## [Text under study]
Ten rules to keep you off the asshole list
Today I read Anthony Bourdain’s ‘No Asshole’ Rule: Life’s Too Short To Work With Them by Darius Foroux. The article speaks to those of us who have turned down money to work with difficult people. Bourdain recalls a story of working in a family business when his farther turned down a large assignment with a high return. The team and family were astonished and, when asked why he turned the business down, he replied because they are assholes. The reality is that Bourdain’s father classified the customer as a supplier hopper.
I, too, have chosen to not work with assholes. Sometimes it took me a while and a lot of money to learn the person was a jerk, and sometimes it was after the first meeting. Here are a few examples of my experiences.
In my corporate career, a fire extinguisher sales person visited me to extol the benefits of Halon fire protection. He pulled lighter fluid from his pocket and then lit my desk on fire–in a paper mill. Good thing for me, the Halon worked. I wanted to yell at him, but politely explained that he violated our safety protocols and would be barred from visiting again.
Early in my consulting career, I was invited to a global bank to present how our firm would build a global transformation program. We were asked for a detailed proposal so our global team spent about 100 hours getting the details right. After receiving our proposal, the bank’s VP of Procurement and Administration told us that we were the supplier of choice asked us to present our proposal to the team. We brought in 4 people from the regions where the transformation would take place to do the presentation of the roll out plan. There was limited feedback during the presentation and this episode was repeated at least three more times. At a conference, it was interesting to see that VP, who had been promoted to CPO, give a presentation on how to turn your employees into consultants. The cost of the proposals, presentations and visits to the prospective customer was over $75,000 to my company with $0 of resulting revenue. This person became notorious in the consulting world for gleaning free consulting on how to roll out programs; we were not the only suckers.
Another potential customer in the pharmaceutical industry send me a request for proposal. The choice was narrowed and I was lucky to be selected to make a presentation. The cost for the trip was about $2,000 and I was told that we were the leading contender, but the firm would do an auction, during which the auction software malfunctioned causing the auction to last about 4 hours. I was told that my firm won the auction, but a week later, the pharmaceutical firm explained that they were more comfortable with the incumbent, who had thought about it and now was willing to meet the auction price. Two months into the assignment, the supplier failed and the company asked me to help recover the program. I was not anxious to rebid the program.

## [Directions]
1/ List every dollar amount stated in the text about refusing to work with difficult people.
2/ Repeat the passage of the text about refusing to work with difficult people from "Ten rules to" to "a supplier hopper.".
3/ Go on with the text about refusing to work with difficult people, starting from where it stops.

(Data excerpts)

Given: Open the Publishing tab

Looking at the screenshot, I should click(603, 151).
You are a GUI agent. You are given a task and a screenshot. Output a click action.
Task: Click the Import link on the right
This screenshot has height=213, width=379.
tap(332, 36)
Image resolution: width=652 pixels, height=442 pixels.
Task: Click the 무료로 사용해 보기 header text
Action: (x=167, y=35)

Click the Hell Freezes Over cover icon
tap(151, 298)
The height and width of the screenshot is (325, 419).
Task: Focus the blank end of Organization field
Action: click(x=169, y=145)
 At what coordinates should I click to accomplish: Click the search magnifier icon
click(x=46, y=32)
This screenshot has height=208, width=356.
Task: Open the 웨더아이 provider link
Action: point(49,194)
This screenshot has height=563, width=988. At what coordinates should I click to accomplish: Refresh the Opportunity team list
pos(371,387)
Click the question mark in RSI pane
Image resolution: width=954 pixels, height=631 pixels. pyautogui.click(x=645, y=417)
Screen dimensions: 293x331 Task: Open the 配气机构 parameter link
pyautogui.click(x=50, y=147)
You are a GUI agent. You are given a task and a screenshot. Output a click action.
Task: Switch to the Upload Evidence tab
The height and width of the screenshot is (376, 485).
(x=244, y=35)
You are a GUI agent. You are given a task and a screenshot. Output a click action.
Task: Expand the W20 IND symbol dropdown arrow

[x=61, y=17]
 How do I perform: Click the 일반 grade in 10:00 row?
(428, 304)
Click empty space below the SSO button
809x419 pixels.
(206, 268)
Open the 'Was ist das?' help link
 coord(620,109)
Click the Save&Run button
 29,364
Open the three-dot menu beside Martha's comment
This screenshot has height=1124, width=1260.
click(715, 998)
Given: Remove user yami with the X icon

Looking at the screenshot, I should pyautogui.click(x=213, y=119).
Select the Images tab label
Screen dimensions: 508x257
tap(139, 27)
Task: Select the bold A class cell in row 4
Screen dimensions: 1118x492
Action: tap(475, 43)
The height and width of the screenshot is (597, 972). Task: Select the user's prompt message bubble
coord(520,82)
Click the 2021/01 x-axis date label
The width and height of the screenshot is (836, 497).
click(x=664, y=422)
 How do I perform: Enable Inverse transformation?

## [Written answers]
1/
$75,000
$0
$2,000

2/
Ten rules to keep you off the asshole list
Today I read Anthony Bourdain’s ‘No Asshole’ Rule: Life’s Too Short To Work With Them by Darius Foroux. The article speaks to those of us who have turned down money to work with difficult people. Bourdain recalls a story of working in a family business when his farther turned down a large assignment with a high return. The team and family were astonished and, when asked why he turned the business down, he replied because they are assholes. The reality is that Bourdain’s father classified the customer as a supplier hopper.

3/
After reading my book, the famous owner of several the major casinos in Las Vegas asked me to meet with his CPO. I went to the front office for the meeting and learned that the CPO’s office was in the basement of the casino. He came out and told me he was a busy man, directed me to wait, so I sat in his office for 50 minutes waiting for him to meet with me. His opening statement on his return was that he was the king of the casino business and while I had extensive experience with companies like GE, Microsoft, Birdseye and ConAgra, I was at the bottom of the food chain and would have to go to the small casinos then work my way up before I was worthy of his time. He then pulled out a drawing of a cow and asked me to break it into its parts. Having worked in the food business and consulting for two large food companies in the meat business, I could have told him what area of the cow each cut comes from, but I chose to leave that meeting and never return.
Whether you’re the seller or the buyer, being perceived as an asshole doesn’t make you a tough negotiator and certainly doesn’t deliver value for you or your company. Here are 10 rules to keep you off the asshole list.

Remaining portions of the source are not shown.